Rolls-Royce made a shocking move on its EV future after planning to go all-electric by the end of the decade. Now, the company is tempering its expectations for electric vehicles, and its CEO is aiming to lean on its legacy of high-powered combustion engines to lead it into the future.

In a significant reversal, Rolls-Royce Motor Cars has scrapped its ambitious plan to become an all-electric manufacturer by 2030. The luxury British marque announced the decision amid sustained customer demand for traditional combustion engines and shifting regulatory landscapes.

When Rolls-Royce unveiled its first all-electric model, the Spectre, in 2022, former CEO Torsten Müller-Ötvös declared the brand would cease production of internal combustion engine vehicles by the end of the decade.

The move aligned with the industry’s broader push toward electrification, promising silent, effortless power befitting the “Rolls-Royce of cars.”

However, new CEO Chris Brownridge, who assumed the role in late 2023, has reversed course. “We can respond to our client demand … we build what is ordered,” Brownridge stated.

The company will continue offering its iconic V12 engines, which remain a cornerstone of its heritage and appeal to discerning buyers who appreciate the distinctive sound and character. He noted the original pledge was “right at the time,” but “the legislation has changed.”

While not abandoning electric vehicles entirely, the Spectre remains in production, with an electric Cullinan option forthcoming; the decision marks the end of a strict all-EV timeline. Relaxed emissions regulations and slowing EV demand, evidenced by a 47 percent drop in Spectre sales to 1,002 units in 2025, forced the reconsideration.

It was a sign that perhaps Rolls-Royce owners were not inclined to believe that the company’s all-EV future was the right move.
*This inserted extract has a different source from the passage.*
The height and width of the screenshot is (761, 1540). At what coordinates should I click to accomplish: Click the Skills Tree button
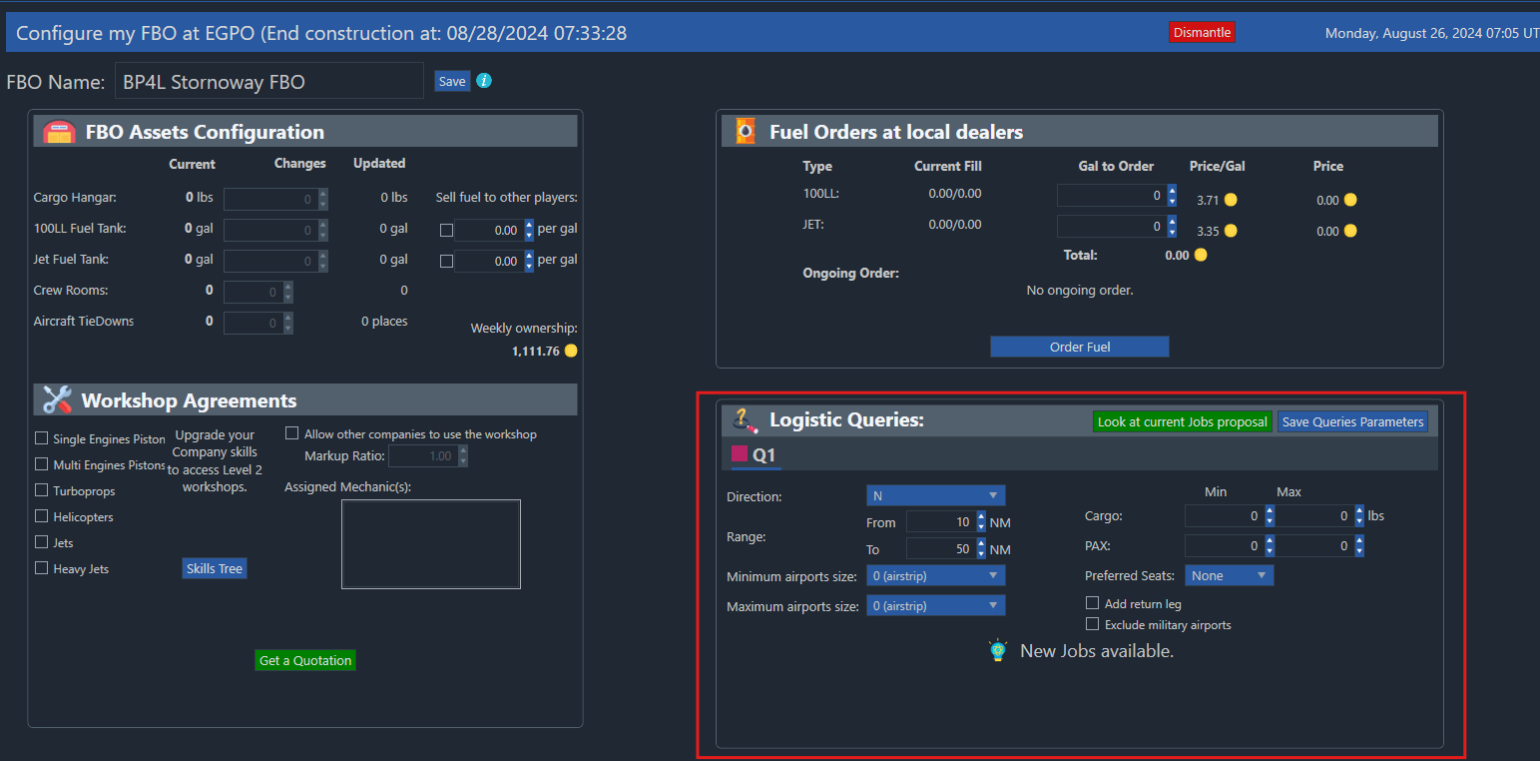215,568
Rolls Royce customers want more EVs, says company CEO

Rolls-Royce joins a growing roster of automakers reevaluating aggressive electrification targets.

Fellow luxury brand Bentley has pushed its full electrification from 2030 to 2035, while continuing to offer hybrids and ICE models. Mercedes-Benz walked back its 2030 all-EV goal, now aiming for about 50% electrified sales while keeping combustion engines into the 2030s. Porsche has abandoned its 80% EV sales target by 2030, delaying models and extending hybrids.

Mainstream giants are following suit. Honda canceled its U.S. EV plans, including the 0-Series and Acura RSX, facing a $15.7 billion hit as it doubles down on hybrids. Ford and General Motors have incurred tens of billions in writedowns, canceling models and pivoting to hybrids amid an industry total exceeding $70 billion in charges.

This trend reflects a pragmatic shift driven by infrastructure gaps, consumer preferences, and policy changes. In the ultra-luxury segment, where emotional connection reigns, automakers are prioritizing flexibility over rigid deadlines, ensuring brands like Rolls-Royce evolve without alienating their core clientele.